[llvm] 0751418 - [X86] Extend `combinei64TruncSrlAdd` to handle patterns with `or` and `xor` (#128435)
via llvm-commits
llvm-commits at lists.llvm.org
Sat Mar 1 02:05:53 PST 2025
Author: João Gouveia
Date: 2025-03-01T18:05:49+08:00
New Revision: 0751418024442ac97b8ff484c01f9386aa5723b8
URL: https://github.com/llvm/llvm-project/commit/0751418024442ac97b8ff484c01f9386aa5723b8
DIFF: https://github.com/llvm/llvm-project/commit/0751418024442ac97b8ff484c01f9386aa5723b8.diff
LOG: [X86] Extend `combinei64TruncSrlAdd` to handle patterns with `or` and `xor` (#128435)

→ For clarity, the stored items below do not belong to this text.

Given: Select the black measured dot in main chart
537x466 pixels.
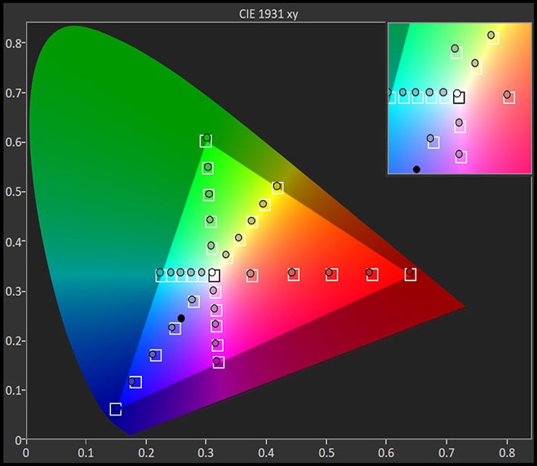Looking at the screenshot, I should pyautogui.click(x=181, y=318).
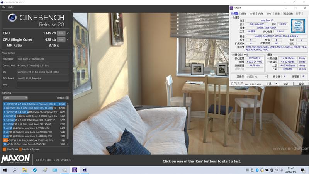The width and height of the screenshot is (309, 174).
Task: Expand the tools dropdown arrow in CPU-Z
Action: tap(275, 84)
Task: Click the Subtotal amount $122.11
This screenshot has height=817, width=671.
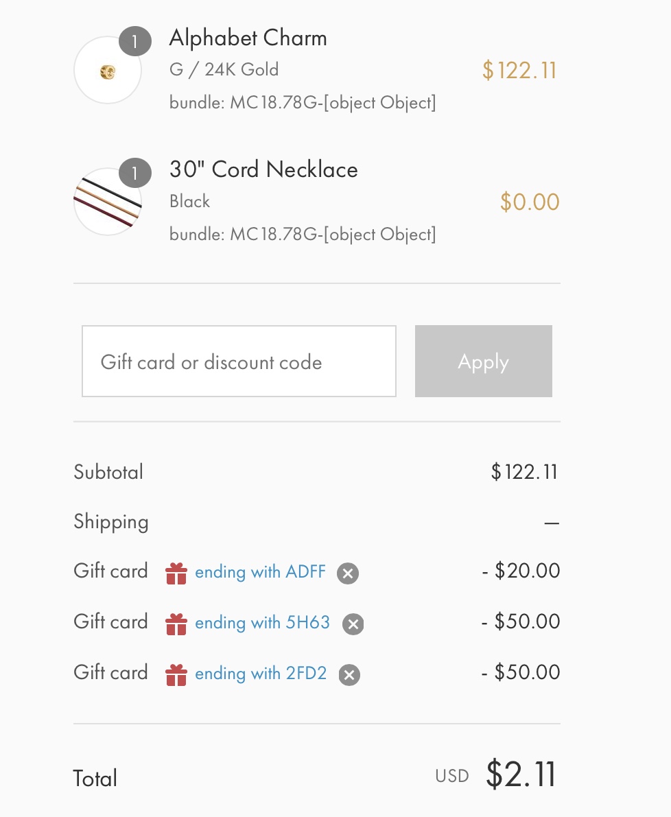Action: coord(524,472)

As discussed in #126448, the fold implemented by #126448 / #128353 can
be extended to operations other than `add`. This patch extends the fold
performed by `combinei64TruncSrlAdd` to include `or` and `xor` (proof:
https://alive2.llvm.org/ce/z/AXuaQu). There's no need to extend it to
`sub` and `and`, as similar folds are already being performed for those
operations.
CC: @phoebewang @RKSimon
Added:
Modified:
llvm/lib/Target/X86/X86ISelLowering.cpp
llvm/test/CodeGen/X86/combine-i64-trunc-srl-add.ll
Removed:
################################################################################
diff --git a/llvm/lib/Target/X86/X86ISelLowering.cpp b/llvm/lib/Target/X86/X86ISelLowering.cpp
index 12636f22d8409..30e661957d774 100644
--- a/llvm/lib/Target/X86/X86ISelLowering.cpp
+++ b/llvm/lib/Target/X86/X86ISelLowering.cpp
@@ -53788,36 +53788,35 @@ static SDValue combineLRINT_LLRINT(SDNode *N, SelectionDAG &DAG,
return DAG.getNode(X86ISD::CVTP2SI, DL, VT, Src);
}
-// Attempt to fold some (truncate (srl (add X, C1), C2)) patterns to
-// (add (truncate (srl X, C2)), C1'). C1' will be smaller than C1 so we are able
-// to avoid generating code with MOVABS and large constants in certain cases.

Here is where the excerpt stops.